Islam, Postmodernism, and Other Futures: A Ziauddin Sardar Reader (Book Info, 2003)

Edited by Sohail Inayatullah and Gail Boxwell

London and Sterling VA, Pluto Press, March 2003

ISBN: 0 7453 1985 8

374p

A collection of Sardar’s writings that offer a comprehensive introduction to his thought. Selections are in three parts:

(1) Islam: rethinking Islam (“a serious attempt at jihad, at reasoned struggle and rethinking, to reform Islam”), reconstructing Muslim civilization as a dynamic problem-solving methodology, permanence and change in Islam, the Shari’ah as the core worldview of Islam (a system of ethics and values providing the major means of adjusting to change, but it has been abused and misunderstood), Islam and nationalism as contradictory terms, the potential of new information technologies for remaking Muslim societies and culture, reformist ideas and Muslim intellectuals; (2) Postmodernism: modernity playing havoc with traditional cultures, the next 50 years to be dominated by violent pendulum swings between modernism and postmodernism (the world cannot be ruled by either extreme), Walt Disney as the fast food of modern cinema (where we take on a refashioned, predigested history, as in Pocahontas), Christian-Muslim relations in the postmodern age, aliens and others in postmodern thought, Bosnia and the postmodern embrace of evil (“today’s victims of the west will become tomorrow’s demons of the west, and evil will have triumphed totally“), the Rushdie affair as a clash of worldviews (militant and dogmatic secularism vs. the religious worldview where freedom of thought and expression arise from the sacred); (3) Other Futures: the futures studies problem (it has been colonized by the west and “has become big business”), Asian cultures between programmed and desired futures (three possible cultural scenarios for the next 20 years: more-of-the-same, fossilization of alternatives, and balkanization in China, India, and elsewhere), non-western cultures in futures studies (bashing Francis Fukuyama, Paul Kennedy, and the World Future Society), medicine in a multicultural society, an Islamic perspective on development, a non-western view of chaos theory.
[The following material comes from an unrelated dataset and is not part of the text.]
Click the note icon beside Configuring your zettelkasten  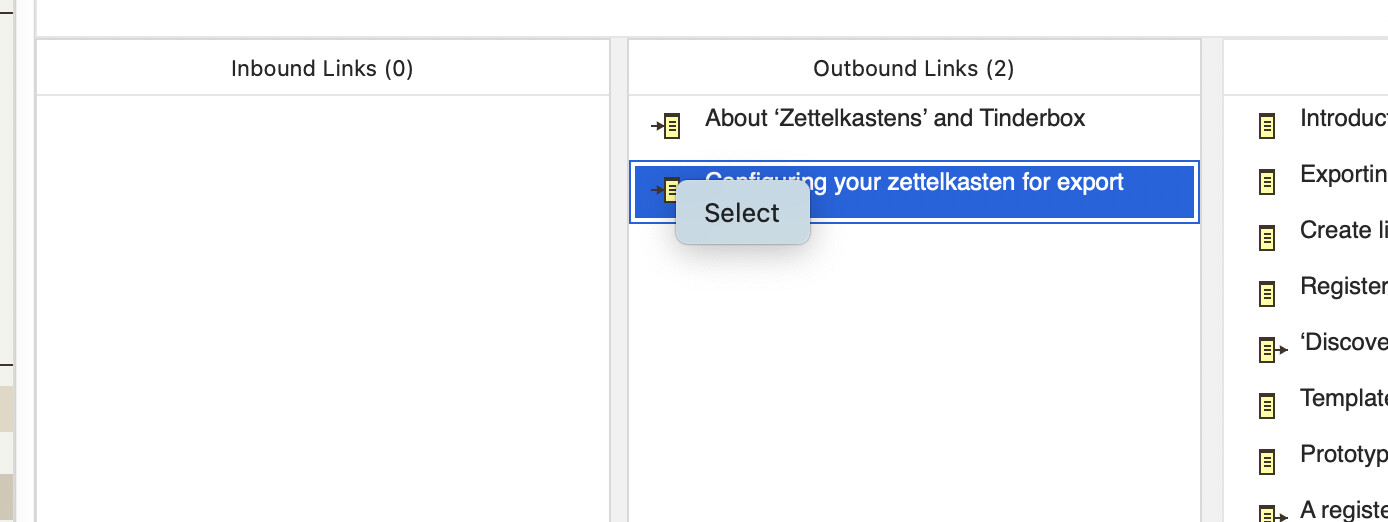pyautogui.click(x=666, y=189)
The 23-page introduction by the editors, entitled “The Other Futurist,” notes that “more than any other scholar of our time, Sardar has shaped and led the renaissance in Islamic intellectual thought, the project of rescuing Islamic epistemology from tyrants and traditionalists, modernists and secularists, postmodernists and political opportunists.”

The editors go on to describe Sardar’s dislike of disciplines as artificial social constructions, his constructive approach to rebuilding Muslim civilization and viewing Islam as an ethical framework, his call for Islam to be reinterpreted for every epoch, his response to Salmon Rushdie, and his goal to create intellectual and cultural space for the non-west. Gail Boxwell concludes with an impressive 12-page bibliography of Sardar’s extensive writings in the 1976-2002 period.